United States

Watch this hour-long video with Jerad Speigel talking about EA in US Government today:

 

Background

The former US Federal CIO, Steven VanRoekel, in 2012 launched a plan for doing more with less and devising solutions with a “shared first” and a “future first” perspective to “yield a higher return on our IT investments, increase productivity, and improve the way the government interacts with the American people”. In his first public keynote, he announced that the “Shared First” initiative is aimed at rooting out waste and duplication across the Federal IT portfolio, and that the “Future First” initiative “will help us continuously architect for the future”.

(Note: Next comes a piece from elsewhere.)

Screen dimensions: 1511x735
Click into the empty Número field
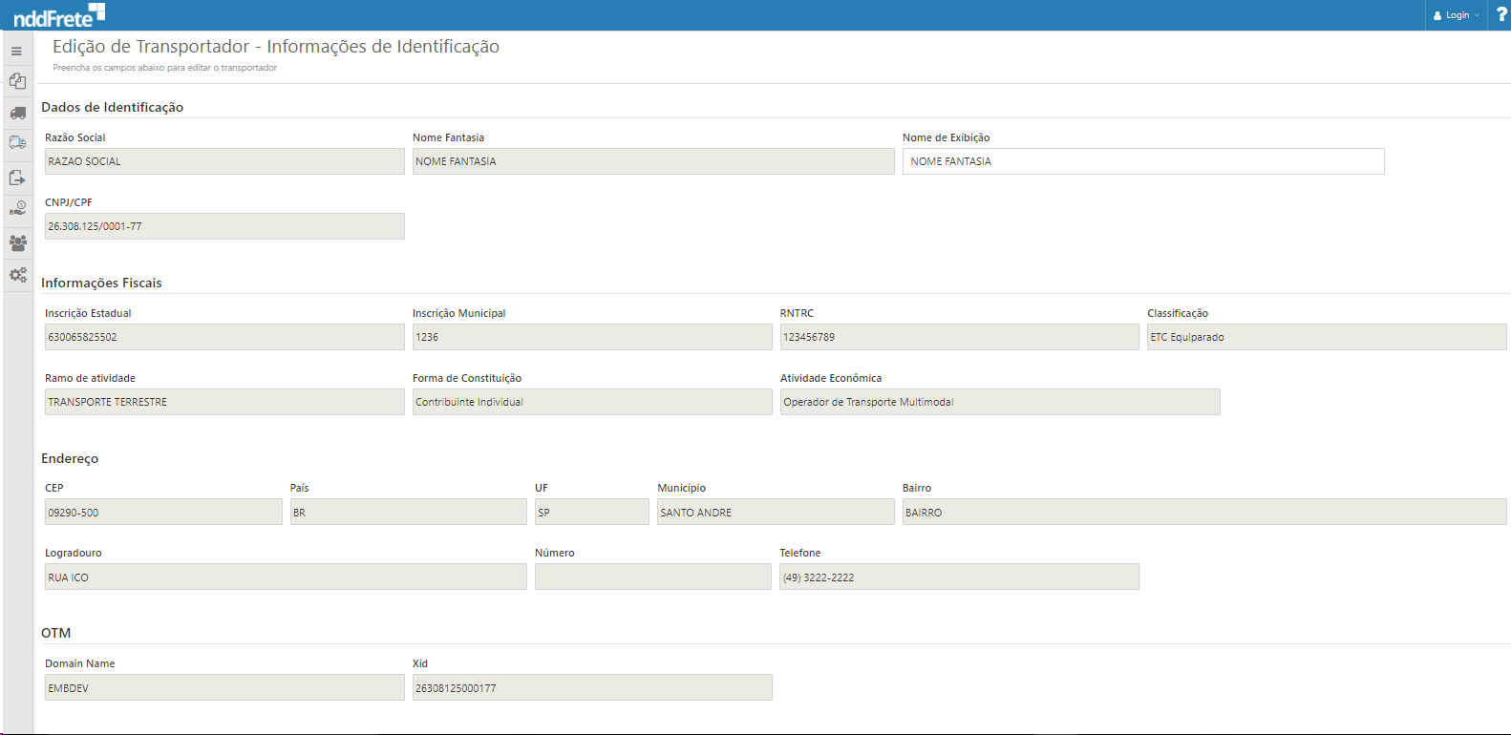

On May 2, 2012 VanRoekel issued a memo to the federal CIOs titled Increasing Shared Approaches to Information Technology Services. In this memo, two major initiatives are announced:
  • The Common Approach to Federal Enterprise Architecture, which provides guidance for a common approach to the practice of Enterprise Architecture (EA) throughout the Executive Branch of the U.S. Federal Government.
  • The Federal IT Shared Services Strategy and its Shared-First effort is using “a cross-organizational perspective to identify opportunities for the consolidation of redundant mission, support, and commodity IT services at all levels, in all federal sector Lines of Business (LOBs), in all program areas, and with all IT acquisition vehicles”. The strategy states:
Federal Agencies must innovate with less given current fiscal constraints, increasing mission requirements, rising customer expectations, and the ever-evolving landscape of IT. For Federal Agency Chief Information Officers (CIOs) this means that they must:
  • Deliver solutions faster, for less money, and with fewer resources;
  • Develop authoritative future-ready business and technology architectures / standards to guide investment; and
  • Take advantage of evolving technologies and methodologies to accomplish agency mission and support functions more efficiently, while also improving quality and flexibility.

To be successful in resource-constrained operating environments, Federal Agencies must also eliminate wasteful spending that result from implementing duplicative solutions for mission, support, and commodity IT functions.

The Common Approach to FEA is an executive guide to the next egeneration federal enterprise architecture. It was followed up by the Federal Enterprise Architecture Framework v2 (FEAF-II), which became public in 2013.

In February 2015, Tony Scott became the next United States Chief Information Officer, with a mission to drive the Administration’s Smarter IT Delivery Agenda and the core objectives across the Federal IT portfolio – (1) driving value in Federal IT investments, (2) delivering world-class digital services, and (3) protecting Federal IT assets and information.